### [Records for the exercise]
==*==

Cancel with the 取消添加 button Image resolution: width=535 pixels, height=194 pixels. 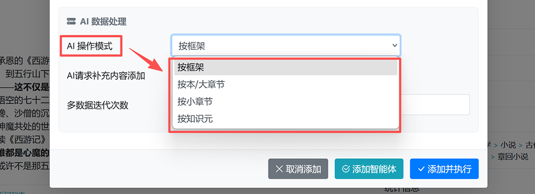coord(298,169)
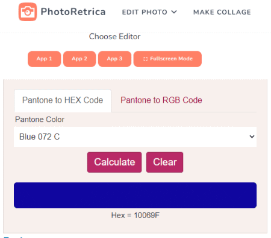Click the PhotoRetrica brand name text
Viewport: 271px width, 238px height.
pyautogui.click(x=73, y=11)
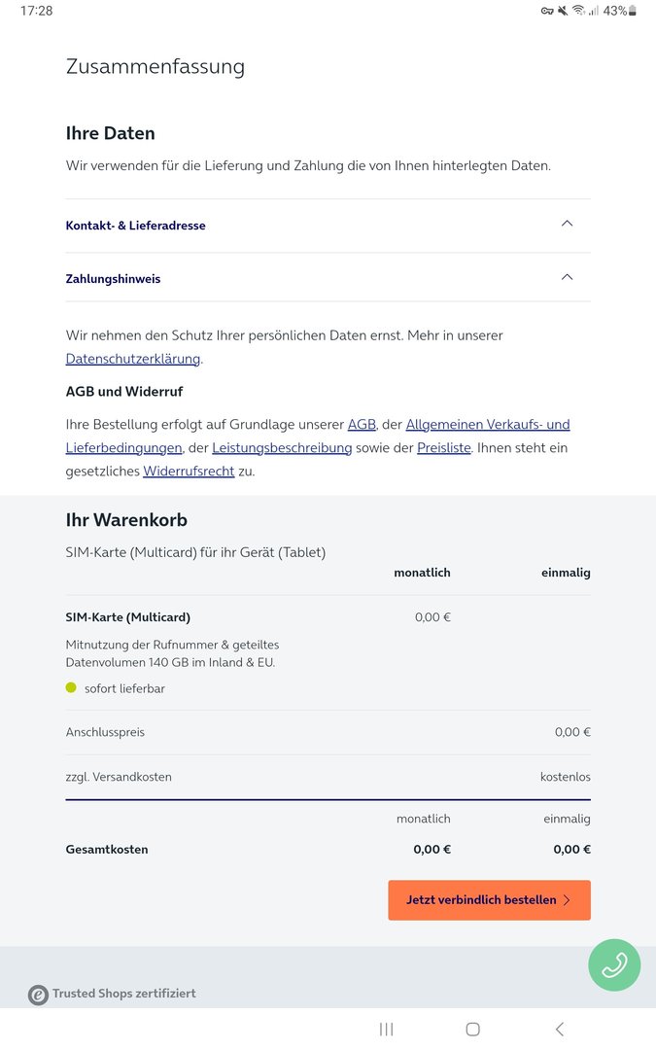
Task: Toggle the Zahlungshinweis chevron
Action: (568, 277)
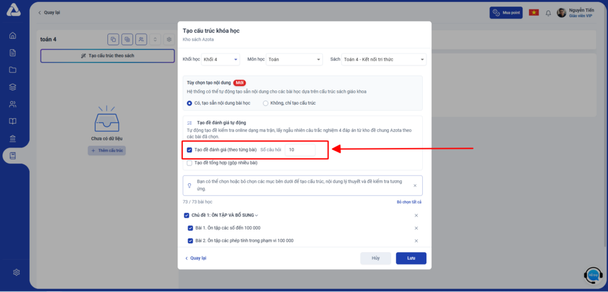The height and width of the screenshot is (292, 608).
Task: Open the Khối học dropdown
Action: (220, 59)
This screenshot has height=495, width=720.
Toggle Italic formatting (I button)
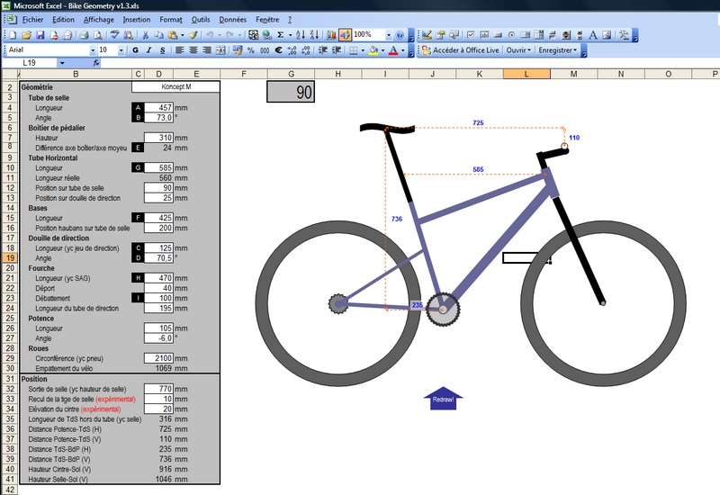[x=149, y=50]
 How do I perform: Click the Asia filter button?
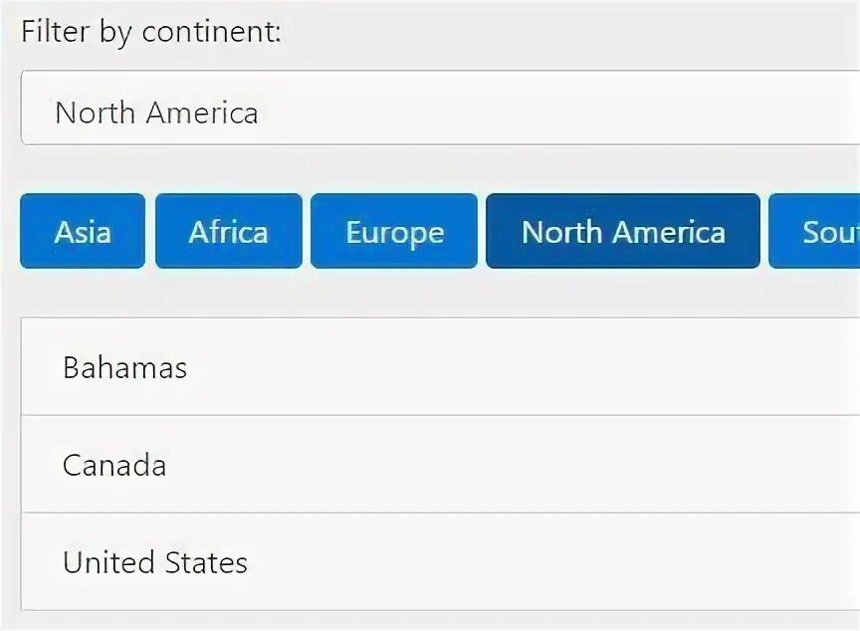(83, 231)
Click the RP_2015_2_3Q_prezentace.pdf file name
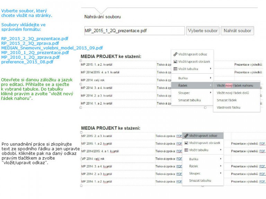266x199 pixels. (35, 38)
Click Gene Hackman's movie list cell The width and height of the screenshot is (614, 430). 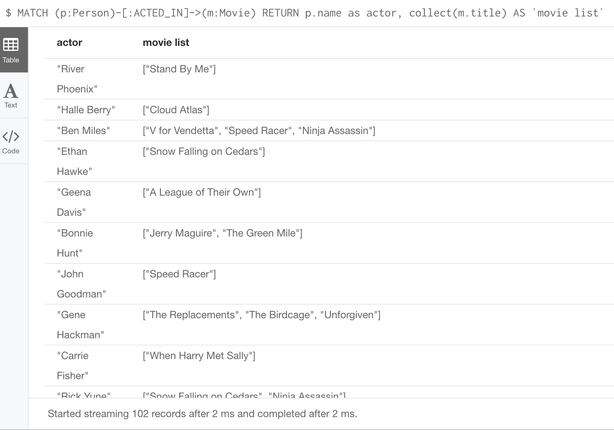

==*==

### [Exercise requirements]
Set down again, exactly, the lines from the one with "Click the RP_2015_2_3Q_prezentace.pdf" to the last line of the data, both included and pictures excluded.

### [Output for this task]
Click the RP_2015_2_3Q_prezentace.pdf file name
266x199 pixels. (35, 38)
Click Gene Hackman's movie list cell The width and height of the screenshot is (614, 430). 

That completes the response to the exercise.